_What this task involves:_ Reading through the lines below, count those that include the string "System"; the answer is that number and nothing else.

*** Opening Source data ***

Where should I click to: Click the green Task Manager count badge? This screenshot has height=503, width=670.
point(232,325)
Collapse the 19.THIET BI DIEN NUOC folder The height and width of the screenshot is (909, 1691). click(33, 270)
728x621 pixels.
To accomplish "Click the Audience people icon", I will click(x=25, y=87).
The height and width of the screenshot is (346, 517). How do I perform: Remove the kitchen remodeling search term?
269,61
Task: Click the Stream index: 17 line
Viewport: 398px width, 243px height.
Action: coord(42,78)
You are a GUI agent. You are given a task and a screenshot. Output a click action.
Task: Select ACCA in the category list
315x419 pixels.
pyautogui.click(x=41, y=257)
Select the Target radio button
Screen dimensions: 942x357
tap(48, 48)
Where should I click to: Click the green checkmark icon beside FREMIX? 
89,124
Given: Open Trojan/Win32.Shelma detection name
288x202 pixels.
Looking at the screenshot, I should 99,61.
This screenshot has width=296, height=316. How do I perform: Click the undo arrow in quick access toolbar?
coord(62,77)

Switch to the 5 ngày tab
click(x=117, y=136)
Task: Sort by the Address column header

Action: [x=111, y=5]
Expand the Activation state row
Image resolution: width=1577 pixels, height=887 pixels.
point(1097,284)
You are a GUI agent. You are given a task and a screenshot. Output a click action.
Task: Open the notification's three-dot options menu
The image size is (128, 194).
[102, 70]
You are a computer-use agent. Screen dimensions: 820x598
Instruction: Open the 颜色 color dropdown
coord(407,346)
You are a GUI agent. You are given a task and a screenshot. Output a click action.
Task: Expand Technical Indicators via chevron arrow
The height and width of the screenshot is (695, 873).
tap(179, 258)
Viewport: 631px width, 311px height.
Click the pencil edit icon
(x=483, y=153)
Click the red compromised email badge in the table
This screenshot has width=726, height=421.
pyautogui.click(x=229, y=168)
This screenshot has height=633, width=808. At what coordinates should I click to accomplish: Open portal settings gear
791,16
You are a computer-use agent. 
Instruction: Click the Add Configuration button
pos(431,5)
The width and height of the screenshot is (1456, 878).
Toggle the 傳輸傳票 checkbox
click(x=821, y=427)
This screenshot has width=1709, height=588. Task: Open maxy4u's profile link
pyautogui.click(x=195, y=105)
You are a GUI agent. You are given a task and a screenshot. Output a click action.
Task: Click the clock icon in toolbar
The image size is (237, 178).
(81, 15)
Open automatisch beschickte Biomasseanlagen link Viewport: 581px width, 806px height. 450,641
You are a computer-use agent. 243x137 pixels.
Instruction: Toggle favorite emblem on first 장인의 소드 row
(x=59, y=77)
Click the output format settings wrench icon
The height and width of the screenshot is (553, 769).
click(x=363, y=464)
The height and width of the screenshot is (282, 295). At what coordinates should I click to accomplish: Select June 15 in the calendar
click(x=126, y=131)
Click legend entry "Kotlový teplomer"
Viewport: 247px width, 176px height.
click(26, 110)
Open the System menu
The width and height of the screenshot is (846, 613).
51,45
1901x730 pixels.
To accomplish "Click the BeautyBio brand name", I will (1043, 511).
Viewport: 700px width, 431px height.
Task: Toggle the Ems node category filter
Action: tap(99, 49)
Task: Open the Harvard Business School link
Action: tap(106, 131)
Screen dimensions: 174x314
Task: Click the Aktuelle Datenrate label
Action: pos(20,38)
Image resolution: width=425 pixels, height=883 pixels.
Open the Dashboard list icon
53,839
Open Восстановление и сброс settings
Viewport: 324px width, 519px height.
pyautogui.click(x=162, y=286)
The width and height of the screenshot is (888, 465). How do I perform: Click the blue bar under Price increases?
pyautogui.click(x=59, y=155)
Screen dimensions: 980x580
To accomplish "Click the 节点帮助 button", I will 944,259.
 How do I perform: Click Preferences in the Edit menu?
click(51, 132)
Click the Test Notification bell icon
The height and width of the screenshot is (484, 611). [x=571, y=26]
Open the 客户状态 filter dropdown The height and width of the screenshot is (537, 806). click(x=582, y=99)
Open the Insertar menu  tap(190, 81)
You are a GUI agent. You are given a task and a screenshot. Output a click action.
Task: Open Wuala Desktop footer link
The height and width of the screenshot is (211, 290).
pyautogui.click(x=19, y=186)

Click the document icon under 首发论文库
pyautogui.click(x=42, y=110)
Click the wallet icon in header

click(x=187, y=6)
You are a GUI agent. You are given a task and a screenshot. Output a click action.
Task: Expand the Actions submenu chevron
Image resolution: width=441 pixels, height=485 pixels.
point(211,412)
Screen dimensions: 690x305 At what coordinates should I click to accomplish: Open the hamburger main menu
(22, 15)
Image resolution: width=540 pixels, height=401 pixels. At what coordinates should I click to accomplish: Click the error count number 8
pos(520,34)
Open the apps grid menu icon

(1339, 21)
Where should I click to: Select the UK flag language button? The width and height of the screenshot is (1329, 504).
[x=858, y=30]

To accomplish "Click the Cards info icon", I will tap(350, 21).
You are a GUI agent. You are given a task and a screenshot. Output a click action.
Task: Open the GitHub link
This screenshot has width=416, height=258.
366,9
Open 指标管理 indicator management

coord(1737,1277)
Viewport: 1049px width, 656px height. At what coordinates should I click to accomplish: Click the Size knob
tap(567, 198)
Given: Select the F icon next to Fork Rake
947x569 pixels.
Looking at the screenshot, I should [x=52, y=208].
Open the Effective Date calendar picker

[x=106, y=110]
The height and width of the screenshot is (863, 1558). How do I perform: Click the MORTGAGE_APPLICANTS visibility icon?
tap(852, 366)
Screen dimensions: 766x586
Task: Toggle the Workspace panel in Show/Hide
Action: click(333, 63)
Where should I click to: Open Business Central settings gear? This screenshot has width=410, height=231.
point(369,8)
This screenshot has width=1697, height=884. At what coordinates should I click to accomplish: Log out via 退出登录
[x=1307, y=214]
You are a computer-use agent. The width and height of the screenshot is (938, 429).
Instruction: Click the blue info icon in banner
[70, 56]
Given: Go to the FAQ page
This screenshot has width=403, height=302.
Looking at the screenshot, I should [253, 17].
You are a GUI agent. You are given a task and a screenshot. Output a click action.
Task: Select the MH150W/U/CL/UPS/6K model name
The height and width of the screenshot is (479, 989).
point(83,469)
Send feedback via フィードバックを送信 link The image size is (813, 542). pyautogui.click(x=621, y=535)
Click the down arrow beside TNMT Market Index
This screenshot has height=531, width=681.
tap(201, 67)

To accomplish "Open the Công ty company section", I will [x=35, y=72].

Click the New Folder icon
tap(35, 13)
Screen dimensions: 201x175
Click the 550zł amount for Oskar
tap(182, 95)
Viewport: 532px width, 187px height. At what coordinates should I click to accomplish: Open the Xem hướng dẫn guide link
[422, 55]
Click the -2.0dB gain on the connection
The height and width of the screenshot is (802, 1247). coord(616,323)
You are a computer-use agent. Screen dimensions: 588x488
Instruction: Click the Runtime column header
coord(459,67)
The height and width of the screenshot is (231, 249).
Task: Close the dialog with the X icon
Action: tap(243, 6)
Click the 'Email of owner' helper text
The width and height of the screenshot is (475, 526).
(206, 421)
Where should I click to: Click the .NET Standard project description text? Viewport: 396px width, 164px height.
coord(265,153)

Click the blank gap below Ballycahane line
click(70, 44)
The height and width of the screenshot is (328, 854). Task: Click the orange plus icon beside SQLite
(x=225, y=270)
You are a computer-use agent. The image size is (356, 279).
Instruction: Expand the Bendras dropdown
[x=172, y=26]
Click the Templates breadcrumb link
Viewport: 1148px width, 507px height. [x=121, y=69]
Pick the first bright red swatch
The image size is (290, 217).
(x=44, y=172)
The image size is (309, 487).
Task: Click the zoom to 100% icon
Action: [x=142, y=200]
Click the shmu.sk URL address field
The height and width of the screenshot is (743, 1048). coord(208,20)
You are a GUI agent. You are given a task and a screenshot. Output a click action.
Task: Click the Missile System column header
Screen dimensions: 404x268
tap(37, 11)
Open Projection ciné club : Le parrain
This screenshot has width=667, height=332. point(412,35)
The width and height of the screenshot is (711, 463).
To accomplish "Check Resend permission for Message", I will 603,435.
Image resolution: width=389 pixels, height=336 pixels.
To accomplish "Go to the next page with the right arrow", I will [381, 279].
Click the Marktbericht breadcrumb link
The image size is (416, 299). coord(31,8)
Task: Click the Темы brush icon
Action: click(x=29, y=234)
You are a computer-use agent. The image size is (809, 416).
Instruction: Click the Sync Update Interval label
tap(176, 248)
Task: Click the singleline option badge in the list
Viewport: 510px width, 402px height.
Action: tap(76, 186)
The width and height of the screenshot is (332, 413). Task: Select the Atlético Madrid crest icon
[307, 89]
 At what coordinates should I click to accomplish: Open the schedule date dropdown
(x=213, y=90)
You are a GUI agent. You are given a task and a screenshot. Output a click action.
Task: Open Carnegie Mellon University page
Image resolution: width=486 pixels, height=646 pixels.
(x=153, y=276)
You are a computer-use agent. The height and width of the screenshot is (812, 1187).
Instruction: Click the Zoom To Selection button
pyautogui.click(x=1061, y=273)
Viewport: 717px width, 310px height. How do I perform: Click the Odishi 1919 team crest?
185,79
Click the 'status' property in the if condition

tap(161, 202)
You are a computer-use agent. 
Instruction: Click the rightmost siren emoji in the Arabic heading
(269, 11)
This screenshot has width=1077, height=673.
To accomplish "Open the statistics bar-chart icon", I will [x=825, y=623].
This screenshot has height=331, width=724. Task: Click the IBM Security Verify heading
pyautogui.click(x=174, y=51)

*** Closing Source data ***

_Written solution:_ 2